[Entries for locating text and elements]
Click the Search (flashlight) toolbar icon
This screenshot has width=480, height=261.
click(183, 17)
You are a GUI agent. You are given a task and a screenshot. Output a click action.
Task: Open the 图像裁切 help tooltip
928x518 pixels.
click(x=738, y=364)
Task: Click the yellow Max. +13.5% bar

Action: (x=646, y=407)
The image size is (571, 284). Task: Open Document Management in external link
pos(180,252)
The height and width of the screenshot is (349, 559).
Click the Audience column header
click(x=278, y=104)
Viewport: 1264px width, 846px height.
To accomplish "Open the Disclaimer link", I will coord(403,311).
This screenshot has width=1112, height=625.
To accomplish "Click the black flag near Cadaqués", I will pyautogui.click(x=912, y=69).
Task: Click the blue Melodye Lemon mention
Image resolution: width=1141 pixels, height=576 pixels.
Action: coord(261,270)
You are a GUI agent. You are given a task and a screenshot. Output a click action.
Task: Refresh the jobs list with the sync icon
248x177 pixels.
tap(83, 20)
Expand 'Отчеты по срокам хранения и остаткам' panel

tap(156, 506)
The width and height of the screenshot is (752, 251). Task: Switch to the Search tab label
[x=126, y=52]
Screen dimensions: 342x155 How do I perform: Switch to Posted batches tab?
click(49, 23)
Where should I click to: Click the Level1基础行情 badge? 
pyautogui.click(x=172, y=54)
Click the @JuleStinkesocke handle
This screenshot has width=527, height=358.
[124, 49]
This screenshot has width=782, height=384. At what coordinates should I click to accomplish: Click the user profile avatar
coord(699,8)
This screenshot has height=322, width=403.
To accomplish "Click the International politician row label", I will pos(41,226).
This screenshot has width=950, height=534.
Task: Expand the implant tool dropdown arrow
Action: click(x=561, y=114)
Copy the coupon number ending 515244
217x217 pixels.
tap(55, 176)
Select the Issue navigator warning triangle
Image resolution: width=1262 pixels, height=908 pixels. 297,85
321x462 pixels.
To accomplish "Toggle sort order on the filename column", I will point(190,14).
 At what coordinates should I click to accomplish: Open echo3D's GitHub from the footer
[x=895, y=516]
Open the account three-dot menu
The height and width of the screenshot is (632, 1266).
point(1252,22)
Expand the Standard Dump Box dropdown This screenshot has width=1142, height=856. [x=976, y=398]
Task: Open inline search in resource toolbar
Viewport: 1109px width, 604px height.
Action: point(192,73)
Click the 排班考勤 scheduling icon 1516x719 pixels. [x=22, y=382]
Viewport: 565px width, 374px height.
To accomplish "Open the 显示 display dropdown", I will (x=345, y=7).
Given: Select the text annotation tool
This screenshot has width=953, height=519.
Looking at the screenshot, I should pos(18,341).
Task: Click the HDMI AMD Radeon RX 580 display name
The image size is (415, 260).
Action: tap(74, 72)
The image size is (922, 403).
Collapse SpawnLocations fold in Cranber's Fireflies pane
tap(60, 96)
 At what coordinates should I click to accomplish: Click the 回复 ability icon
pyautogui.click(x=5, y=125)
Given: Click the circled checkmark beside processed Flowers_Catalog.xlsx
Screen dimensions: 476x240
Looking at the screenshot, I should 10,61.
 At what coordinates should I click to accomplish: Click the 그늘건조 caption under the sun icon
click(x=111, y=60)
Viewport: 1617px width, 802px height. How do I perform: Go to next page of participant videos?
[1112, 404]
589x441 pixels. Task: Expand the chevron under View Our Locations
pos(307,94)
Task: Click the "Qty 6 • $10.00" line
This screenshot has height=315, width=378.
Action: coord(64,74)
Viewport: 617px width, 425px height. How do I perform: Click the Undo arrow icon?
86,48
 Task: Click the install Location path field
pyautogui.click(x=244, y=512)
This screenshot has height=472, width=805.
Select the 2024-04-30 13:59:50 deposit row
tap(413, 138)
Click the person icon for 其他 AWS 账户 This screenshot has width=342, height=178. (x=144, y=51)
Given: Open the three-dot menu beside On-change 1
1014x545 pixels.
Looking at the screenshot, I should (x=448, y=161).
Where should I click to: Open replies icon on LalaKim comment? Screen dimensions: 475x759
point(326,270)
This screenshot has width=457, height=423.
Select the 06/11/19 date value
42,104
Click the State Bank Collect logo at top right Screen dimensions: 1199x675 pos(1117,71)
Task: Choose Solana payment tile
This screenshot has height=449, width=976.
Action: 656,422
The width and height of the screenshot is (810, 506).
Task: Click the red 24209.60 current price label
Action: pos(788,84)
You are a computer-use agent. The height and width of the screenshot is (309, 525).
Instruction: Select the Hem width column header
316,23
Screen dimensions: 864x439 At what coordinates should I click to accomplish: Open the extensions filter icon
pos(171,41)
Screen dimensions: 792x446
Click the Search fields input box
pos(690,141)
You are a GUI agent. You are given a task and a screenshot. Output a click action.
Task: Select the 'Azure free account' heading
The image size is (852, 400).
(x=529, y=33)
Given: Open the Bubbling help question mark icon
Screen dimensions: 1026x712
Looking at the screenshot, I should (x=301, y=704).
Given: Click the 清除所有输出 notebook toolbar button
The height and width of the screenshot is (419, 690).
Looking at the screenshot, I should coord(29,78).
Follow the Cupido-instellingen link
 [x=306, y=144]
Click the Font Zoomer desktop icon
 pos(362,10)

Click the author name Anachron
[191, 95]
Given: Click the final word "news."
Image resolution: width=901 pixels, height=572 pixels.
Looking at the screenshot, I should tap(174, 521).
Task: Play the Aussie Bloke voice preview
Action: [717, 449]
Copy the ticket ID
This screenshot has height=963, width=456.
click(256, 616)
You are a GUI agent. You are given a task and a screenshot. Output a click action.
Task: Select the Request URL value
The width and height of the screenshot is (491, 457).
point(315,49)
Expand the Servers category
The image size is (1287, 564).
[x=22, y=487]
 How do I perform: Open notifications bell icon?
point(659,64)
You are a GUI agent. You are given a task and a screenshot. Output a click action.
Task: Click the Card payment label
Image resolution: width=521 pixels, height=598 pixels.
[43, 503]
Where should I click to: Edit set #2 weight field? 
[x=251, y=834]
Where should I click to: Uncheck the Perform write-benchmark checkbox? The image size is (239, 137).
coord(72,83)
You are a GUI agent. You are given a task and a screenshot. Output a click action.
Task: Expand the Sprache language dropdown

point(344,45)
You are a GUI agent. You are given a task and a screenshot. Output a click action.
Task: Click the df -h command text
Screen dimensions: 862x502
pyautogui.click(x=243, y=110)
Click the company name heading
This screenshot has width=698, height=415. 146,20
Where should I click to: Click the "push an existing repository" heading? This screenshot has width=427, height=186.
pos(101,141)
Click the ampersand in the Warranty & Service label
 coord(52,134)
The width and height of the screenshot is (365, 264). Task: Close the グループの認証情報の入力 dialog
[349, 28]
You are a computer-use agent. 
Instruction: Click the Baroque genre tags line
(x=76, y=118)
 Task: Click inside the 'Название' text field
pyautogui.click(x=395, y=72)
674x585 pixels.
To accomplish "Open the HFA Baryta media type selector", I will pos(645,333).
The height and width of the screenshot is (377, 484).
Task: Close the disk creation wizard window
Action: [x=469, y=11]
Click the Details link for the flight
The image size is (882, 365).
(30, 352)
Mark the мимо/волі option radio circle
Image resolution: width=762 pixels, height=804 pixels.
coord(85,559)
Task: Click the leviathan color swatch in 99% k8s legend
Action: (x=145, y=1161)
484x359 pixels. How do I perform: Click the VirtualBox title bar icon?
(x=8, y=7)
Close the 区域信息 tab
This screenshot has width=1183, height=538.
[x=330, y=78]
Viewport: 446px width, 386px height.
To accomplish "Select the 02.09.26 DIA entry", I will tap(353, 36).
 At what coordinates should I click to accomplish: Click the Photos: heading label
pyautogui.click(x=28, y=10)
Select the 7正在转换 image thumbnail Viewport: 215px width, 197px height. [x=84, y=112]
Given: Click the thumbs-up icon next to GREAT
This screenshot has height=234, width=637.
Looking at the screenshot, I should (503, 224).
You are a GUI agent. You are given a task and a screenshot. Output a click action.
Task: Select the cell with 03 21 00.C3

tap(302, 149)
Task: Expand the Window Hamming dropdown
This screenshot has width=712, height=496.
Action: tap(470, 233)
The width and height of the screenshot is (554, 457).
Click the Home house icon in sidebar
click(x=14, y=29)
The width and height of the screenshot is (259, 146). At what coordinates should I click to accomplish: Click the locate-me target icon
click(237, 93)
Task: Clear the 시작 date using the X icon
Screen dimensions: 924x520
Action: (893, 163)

** PROBLEM STATEMENT **
Change "radio circle" to "radio button" in the records, starting at the line that has "Mark the мимо/волі option radio circle" and ending after the line that has "Action: (x=145, y=1161)". Return only those lines, with nothing else altered.

** SOLUTION TO THE PROBLEM **
Mark the мимо/волі option radio button
Image resolution: width=762 pixels, height=804 pixels.
coord(85,559)
Task: Click the leviathan color swatch in 99% k8s legend
Action: (x=145, y=1161)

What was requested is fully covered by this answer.